Prediction of post-psychotic social functioning in children based on determination of immunological parameters
Abstract
Introduction. Prediction of disorders of social functioning (SF) following childhood-manifest endogenous psychosis is an important problem of psychiatry driven by the need to choose the optimal way of further management of the patient and his/her integration into society. Due to the involvement of immune mechanisms in the development of psychosis, the immunological markers reflecting its severity may be related with the level of post-psychotic SF.
Aim. Evaluating a possible prognosis of the level of children's SF in the post-psychotic period of the disease based on the determination of immunological indexes at the psychotic stage.

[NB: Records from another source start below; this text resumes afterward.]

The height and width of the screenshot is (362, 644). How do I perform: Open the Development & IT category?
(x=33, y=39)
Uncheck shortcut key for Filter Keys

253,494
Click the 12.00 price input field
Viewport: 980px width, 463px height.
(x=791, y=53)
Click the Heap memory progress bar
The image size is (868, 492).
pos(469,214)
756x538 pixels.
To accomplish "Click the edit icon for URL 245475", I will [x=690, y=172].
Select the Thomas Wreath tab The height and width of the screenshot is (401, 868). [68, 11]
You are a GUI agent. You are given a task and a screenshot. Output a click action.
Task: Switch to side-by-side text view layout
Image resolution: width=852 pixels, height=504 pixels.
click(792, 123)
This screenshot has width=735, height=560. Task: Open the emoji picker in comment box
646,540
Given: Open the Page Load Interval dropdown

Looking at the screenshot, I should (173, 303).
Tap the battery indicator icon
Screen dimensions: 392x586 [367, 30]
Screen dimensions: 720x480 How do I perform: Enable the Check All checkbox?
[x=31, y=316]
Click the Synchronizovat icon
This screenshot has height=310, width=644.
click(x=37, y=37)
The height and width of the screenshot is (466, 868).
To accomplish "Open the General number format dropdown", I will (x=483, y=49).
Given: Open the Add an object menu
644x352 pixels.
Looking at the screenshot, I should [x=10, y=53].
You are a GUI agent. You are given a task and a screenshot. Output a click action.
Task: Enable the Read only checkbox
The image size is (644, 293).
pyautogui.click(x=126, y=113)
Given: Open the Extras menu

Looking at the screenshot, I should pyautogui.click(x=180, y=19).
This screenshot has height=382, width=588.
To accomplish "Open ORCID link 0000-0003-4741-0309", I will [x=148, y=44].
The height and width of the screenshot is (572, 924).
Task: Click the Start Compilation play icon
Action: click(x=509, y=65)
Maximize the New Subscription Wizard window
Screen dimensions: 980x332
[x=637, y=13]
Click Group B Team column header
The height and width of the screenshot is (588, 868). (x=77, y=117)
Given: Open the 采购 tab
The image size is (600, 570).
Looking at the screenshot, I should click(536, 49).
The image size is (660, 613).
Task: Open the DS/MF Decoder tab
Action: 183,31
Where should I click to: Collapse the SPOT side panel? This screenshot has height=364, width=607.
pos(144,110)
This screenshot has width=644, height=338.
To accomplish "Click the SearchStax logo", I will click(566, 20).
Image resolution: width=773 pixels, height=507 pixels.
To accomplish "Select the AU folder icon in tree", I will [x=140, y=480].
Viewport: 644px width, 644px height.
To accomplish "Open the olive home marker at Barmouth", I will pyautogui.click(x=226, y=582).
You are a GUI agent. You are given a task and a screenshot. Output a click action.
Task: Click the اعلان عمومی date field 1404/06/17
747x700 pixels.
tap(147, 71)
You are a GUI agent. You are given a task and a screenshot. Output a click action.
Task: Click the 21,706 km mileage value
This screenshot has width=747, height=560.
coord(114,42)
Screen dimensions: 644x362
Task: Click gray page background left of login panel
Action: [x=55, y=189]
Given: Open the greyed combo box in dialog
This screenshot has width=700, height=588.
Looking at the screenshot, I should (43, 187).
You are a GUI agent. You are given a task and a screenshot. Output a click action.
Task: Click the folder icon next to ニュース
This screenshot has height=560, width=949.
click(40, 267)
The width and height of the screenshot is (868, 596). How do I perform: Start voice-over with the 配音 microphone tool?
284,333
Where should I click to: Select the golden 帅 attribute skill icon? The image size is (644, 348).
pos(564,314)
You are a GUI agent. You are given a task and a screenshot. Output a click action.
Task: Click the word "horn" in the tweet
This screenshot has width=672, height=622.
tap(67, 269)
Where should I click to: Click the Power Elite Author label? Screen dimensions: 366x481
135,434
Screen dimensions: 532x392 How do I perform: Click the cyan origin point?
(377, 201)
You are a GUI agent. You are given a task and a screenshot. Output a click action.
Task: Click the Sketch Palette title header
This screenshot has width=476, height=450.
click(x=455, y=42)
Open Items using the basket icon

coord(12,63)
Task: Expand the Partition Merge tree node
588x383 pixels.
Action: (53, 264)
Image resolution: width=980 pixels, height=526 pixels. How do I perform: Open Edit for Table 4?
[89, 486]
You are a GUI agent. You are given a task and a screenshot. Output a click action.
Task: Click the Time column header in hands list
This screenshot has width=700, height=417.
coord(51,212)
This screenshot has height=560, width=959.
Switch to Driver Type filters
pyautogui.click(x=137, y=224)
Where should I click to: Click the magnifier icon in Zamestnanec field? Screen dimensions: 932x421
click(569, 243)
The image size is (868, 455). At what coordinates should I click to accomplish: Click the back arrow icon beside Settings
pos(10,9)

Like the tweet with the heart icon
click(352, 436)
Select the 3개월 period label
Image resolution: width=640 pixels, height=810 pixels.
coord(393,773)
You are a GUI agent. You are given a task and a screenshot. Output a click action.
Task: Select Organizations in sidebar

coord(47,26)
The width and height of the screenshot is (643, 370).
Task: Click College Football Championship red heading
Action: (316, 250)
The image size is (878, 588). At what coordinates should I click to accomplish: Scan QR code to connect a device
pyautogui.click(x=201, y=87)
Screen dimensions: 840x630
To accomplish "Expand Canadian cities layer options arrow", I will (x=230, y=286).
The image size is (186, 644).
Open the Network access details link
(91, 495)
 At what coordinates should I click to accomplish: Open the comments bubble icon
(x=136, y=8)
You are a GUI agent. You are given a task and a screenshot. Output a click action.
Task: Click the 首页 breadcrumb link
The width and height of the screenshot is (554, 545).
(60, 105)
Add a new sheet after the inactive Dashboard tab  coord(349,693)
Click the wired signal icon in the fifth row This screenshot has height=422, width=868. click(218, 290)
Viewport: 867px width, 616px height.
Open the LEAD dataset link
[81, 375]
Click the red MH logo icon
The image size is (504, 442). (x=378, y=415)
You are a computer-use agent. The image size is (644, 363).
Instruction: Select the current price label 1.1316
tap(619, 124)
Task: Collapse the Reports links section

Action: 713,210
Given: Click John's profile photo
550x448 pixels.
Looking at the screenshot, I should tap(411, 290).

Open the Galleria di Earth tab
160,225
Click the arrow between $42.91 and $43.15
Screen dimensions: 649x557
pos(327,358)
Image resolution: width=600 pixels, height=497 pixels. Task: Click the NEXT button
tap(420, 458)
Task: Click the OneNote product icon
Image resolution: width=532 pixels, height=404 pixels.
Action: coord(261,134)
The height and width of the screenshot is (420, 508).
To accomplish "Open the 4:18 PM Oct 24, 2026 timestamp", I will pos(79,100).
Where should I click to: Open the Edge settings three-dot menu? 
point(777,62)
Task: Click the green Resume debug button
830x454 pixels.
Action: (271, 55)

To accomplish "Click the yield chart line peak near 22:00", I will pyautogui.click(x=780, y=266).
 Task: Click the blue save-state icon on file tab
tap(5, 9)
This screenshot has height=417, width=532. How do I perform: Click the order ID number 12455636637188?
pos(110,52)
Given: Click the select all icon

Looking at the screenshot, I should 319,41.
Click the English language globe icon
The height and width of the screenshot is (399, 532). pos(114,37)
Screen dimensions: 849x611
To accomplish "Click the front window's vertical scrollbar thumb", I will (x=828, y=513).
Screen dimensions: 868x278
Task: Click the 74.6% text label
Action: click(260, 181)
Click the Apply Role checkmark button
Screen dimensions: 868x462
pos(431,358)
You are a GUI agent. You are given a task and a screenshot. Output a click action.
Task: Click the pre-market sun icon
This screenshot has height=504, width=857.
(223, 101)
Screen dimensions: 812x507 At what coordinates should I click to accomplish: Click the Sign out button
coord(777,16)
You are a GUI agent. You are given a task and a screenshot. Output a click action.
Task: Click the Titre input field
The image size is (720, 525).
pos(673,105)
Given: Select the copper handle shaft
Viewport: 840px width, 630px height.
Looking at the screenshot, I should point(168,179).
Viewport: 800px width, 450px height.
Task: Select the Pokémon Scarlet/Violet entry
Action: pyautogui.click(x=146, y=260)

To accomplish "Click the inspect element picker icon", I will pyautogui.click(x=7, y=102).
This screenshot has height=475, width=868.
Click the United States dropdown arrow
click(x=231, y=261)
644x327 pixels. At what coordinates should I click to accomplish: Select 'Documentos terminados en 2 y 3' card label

Material and methods. The study involved 54 patients aged 3 to 16 years (mean age, 8.7±3.7 years) with endogenous psychotic symptoms (F84.02, F84.1x, F20.8xx3 according to ICD-10). Children’s level of SF was determined using the PSP scale adapted for pediatric use, not earlier than 3 months after psychosis had resolved. Activities of leukocyte elastase (LE) and α1-proteinase inhibitor (α1-PI), and the blood levels of antibodies to S100B and myelin basic protein (MBP) were measured. Based on these measurements, we performed a comprehensive assessment of the immune system activation taking into account the interrelation of inflammatory and autoimmune reactions. 20 healthy children age- and sex-matched with the study group were used as a control.
Results. An association was found between the immune system activation during psychosis and the level of post-psychotic SF. An ordinal logistic regression model was constructed that linked the α1-PI activity and the level of MBP antibodies with the prognosis of SF. This mathematical model had a good prognostic significance (81%).
Conclusion. A regression model based on immunological indexes, that determines the probability of various levels of SF in the post-psychotic period can be used in clinical practice to optimize therapy and to choose the optimal follow-up schedule.